Chamber of Commerce of the United States v. SEC

366 U.S. App. D.C. 351, 412 F.3d 133 (2005)

 

RULE:

The Investment Company Act, 15 U.S.C.S. § 80a-1 et seq., mandates that when the Securities and Exchange Commission engages in rulemaking and is required to consider or determine whether an action is consistent with the public interest it shall consider whether the action will promote efficiency, competition, and capital formation.

FACTS:

The Chamber of Commerce of the United States petitioned a review of a rule promulgated by the Securities and Exchange Commission under the Investment Company Act of 1940. The challenged provisions of the rule require that, in order to engage in certain transactions otherwise prohibited by the ICA, an investment company  must have a board (1) with no less than 75% independent directors and (2) an independent chairman. The Chamber argues the ICA does not give the Commission authority to regulate "corporate governance" and, in any event, the Commission promulgated the rule without adhering to the requirements of the Administrative Procedure Act.

ISSUE:

Did the SEC exceed its authority in promulgating a rule under the Investment Company Act of 1940?

ANSWER:

No

CONCLUSION:

The Court held that the Commission did not exceed its statutory authority in adopting the two conditions, and the Commission's rationales for the two conditions satisfy the APA. In partially granting the petition, the court determined that the Chamber showed that it had suffered an injury in fact because it was unable to buy a desired product; therefore, the case was reviewable under U.S. Const. art.

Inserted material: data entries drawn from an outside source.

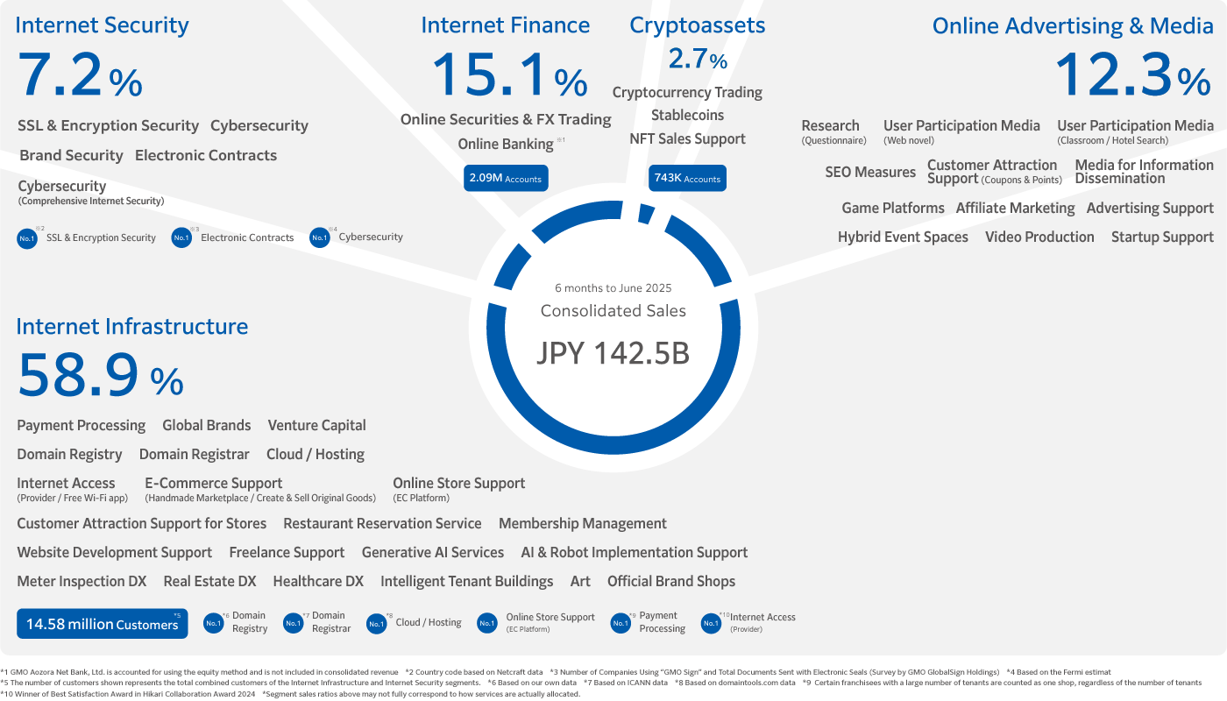Click the No.1 badge for Online Store Support
The width and height of the screenshot is (1227, 701).
click(x=487, y=623)
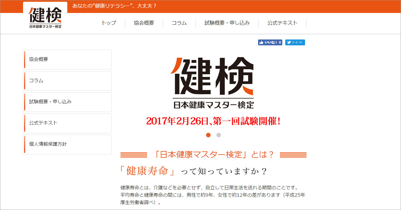Screen dimensions: 401x210
Task: Open コラム from the left sidebar
Action: 67,81
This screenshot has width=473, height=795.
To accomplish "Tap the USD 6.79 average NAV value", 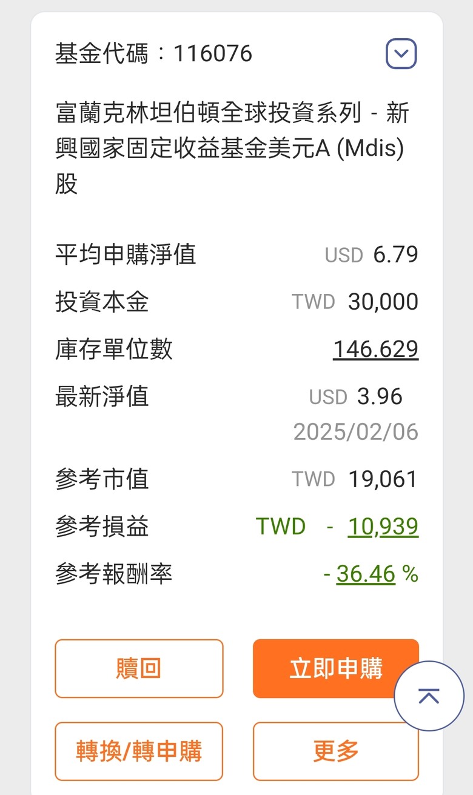I will click(x=372, y=254).
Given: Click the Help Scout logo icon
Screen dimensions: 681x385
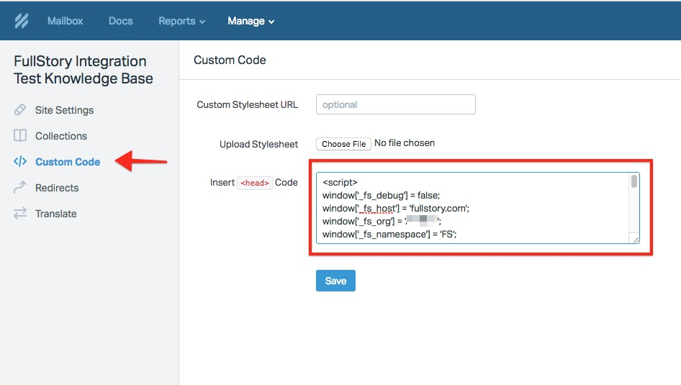Looking at the screenshot, I should tap(21, 21).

III. Next, it held that the Commission did not exceed its broad authority in adopting the two conditions. In addition, the conditions imposed did not conflict with the intent of Congress for Section 10(a). Section 10(a) implied that more than 40 percent of the directors could have been independent. However, the court determined that the Commission did not comply with its obligation under the ICA to consider whether the conditions promoted efficiency, competition, and capital formation because it did not consider the costs of the conditions it was imposing. Finally, the Commission failed to consider the alternatives available.